Pitt knew the fire-setting technique could still work without vinegar. With Giordino’s assistance, he hauled several of the support timbers to the base of one of the boulders that sealed the cavern. He then turned to the Isotta Fraschini for a way to ignite the wood. Prying and pounding the crankcase drain plug with rocks until it spun free, he collected the engine’s syrupy oil in an empty gravel bucket. He punctured the car’s fuel tank with a tire iron, adding some stale gasoline to the mix, and applied it to the boulder and timbers.

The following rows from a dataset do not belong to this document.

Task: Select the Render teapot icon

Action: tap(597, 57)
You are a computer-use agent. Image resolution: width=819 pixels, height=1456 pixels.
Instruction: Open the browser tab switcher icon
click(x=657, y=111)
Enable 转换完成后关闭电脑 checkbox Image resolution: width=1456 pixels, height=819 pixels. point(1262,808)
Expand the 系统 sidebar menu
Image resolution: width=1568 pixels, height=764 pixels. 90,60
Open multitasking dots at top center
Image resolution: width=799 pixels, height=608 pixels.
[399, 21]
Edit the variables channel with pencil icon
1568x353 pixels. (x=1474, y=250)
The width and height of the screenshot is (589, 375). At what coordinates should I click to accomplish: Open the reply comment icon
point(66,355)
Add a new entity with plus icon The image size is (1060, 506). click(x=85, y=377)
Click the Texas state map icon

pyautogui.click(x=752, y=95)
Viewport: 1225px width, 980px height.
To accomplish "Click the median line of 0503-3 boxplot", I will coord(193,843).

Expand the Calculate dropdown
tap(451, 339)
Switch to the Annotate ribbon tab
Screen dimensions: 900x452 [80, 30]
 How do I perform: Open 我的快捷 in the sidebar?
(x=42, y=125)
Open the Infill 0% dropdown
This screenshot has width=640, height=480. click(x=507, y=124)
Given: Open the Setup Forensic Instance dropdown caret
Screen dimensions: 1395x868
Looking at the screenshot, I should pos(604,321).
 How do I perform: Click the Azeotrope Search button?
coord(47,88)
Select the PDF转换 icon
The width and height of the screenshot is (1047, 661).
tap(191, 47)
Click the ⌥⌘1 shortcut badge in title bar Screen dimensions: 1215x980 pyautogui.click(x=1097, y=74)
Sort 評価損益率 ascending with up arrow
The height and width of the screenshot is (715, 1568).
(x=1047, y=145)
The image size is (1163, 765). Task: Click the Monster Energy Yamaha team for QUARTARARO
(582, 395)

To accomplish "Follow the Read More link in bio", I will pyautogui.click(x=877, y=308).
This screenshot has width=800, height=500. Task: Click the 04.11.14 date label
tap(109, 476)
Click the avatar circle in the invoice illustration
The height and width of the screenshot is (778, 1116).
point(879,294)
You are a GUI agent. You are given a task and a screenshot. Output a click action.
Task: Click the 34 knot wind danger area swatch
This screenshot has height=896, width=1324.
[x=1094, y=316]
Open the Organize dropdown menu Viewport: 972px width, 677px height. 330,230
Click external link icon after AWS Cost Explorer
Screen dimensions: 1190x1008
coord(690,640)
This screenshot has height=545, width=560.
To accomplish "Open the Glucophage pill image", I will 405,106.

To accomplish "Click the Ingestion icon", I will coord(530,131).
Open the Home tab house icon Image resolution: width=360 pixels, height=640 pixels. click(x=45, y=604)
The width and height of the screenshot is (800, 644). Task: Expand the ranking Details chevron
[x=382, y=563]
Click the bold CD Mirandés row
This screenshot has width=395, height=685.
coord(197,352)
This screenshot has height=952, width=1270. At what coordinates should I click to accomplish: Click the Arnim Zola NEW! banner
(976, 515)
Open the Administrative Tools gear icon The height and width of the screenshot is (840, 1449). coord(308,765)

“Everybody stay back,” he told the NUMA crew. Using the lantern’s flame, he ignited the formula. At first the oil and gas mixture burned with a low, smoky flame, but the dry timbers eventually produced a roaring fire.

As the flames danced up the face of the boulder, Pitt stood aside with Ana and Giordino.

“I’m a little worried about the fumes,” Pitt said, pointing at the small opening above their heads. “Ventilation is on the weak side.”